■ **Input for this task**:

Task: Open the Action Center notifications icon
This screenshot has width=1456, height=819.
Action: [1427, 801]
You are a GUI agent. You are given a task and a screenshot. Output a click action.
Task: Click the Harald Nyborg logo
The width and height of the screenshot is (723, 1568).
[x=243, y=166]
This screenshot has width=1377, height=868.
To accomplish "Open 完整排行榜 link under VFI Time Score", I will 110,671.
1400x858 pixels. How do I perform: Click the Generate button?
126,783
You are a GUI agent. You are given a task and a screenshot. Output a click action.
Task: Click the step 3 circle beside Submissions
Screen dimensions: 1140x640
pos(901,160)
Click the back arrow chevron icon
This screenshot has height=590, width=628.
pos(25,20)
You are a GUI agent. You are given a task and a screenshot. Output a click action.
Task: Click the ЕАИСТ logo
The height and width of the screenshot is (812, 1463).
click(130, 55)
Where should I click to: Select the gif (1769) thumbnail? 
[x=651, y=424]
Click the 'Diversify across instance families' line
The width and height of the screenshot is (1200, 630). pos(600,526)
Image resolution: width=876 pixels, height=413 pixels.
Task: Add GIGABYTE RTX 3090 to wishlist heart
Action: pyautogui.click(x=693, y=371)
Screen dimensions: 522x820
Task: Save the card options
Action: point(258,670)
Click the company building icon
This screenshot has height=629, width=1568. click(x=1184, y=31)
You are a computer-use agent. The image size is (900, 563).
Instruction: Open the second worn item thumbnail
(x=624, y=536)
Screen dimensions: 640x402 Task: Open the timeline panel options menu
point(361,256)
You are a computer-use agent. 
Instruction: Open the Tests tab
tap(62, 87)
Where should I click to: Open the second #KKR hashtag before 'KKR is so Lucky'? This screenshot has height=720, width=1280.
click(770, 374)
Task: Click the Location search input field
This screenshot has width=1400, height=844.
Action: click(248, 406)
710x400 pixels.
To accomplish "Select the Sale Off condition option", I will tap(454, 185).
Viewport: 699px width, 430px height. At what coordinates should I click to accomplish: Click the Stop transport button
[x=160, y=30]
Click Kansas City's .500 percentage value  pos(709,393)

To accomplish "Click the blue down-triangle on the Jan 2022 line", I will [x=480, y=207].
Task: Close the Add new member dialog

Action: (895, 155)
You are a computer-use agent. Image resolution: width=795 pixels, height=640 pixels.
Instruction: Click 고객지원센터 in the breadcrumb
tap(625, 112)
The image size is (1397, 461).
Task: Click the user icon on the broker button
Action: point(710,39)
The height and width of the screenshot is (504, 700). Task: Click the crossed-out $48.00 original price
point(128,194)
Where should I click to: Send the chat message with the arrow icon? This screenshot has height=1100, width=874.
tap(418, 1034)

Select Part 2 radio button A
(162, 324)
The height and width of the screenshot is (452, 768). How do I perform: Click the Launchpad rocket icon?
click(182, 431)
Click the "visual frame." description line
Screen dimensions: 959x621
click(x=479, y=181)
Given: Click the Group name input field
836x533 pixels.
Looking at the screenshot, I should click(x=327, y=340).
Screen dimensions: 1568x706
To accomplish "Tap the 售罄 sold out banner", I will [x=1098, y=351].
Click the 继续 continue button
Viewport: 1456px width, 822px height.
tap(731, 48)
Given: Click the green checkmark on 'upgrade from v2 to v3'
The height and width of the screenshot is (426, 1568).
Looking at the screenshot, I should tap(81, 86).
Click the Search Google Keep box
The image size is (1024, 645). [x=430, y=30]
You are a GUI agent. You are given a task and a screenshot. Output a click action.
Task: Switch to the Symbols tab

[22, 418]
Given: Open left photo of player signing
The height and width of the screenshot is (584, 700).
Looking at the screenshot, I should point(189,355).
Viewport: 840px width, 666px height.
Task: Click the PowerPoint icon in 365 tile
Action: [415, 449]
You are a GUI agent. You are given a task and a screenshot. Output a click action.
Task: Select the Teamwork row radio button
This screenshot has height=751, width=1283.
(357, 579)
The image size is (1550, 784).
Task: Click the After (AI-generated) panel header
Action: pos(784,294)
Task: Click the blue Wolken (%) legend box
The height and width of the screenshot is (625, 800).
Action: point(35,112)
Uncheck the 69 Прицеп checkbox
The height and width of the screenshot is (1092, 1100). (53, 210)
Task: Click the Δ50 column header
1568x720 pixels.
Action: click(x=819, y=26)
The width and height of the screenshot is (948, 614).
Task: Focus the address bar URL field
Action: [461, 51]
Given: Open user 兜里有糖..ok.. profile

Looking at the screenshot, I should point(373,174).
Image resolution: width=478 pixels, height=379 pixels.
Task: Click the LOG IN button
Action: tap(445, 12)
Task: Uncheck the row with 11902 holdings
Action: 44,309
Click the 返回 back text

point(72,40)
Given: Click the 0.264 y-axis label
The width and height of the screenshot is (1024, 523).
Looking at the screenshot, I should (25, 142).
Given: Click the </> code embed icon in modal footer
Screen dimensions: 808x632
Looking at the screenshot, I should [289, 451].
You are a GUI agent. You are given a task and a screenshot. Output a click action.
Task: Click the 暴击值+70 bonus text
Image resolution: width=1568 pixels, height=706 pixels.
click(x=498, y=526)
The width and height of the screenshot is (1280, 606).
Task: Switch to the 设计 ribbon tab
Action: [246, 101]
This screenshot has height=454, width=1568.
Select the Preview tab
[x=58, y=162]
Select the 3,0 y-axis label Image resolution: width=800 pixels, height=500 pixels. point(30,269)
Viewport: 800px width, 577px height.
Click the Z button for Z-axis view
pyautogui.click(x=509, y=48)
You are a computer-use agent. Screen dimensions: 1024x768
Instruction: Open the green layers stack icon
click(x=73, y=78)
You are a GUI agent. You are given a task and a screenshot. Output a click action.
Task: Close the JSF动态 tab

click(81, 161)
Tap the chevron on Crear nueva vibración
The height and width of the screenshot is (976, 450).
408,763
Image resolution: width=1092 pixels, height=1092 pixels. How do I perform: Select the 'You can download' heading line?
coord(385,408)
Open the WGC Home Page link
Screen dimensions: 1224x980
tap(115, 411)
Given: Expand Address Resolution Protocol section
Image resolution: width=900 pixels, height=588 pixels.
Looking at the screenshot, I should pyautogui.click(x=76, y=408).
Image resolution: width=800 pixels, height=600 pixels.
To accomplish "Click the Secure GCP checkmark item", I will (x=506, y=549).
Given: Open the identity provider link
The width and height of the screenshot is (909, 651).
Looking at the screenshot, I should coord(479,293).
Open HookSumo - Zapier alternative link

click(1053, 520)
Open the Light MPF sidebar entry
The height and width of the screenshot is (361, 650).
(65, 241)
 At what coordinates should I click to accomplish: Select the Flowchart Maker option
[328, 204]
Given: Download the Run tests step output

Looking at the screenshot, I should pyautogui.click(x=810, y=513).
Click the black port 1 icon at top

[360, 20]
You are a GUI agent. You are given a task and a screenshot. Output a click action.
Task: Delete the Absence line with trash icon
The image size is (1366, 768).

■ **What you should do**: Show all lines from the entries that hold "computer".

■ **Solution**:
You are a computer-use agent. The image size is (900, 563).
You are a computer-use agent. 
You are a computer-use agent. Image resolution: width=795 pixels, height=640 pixels.
You are a computer-use agent. Screen dimensions: 1024x768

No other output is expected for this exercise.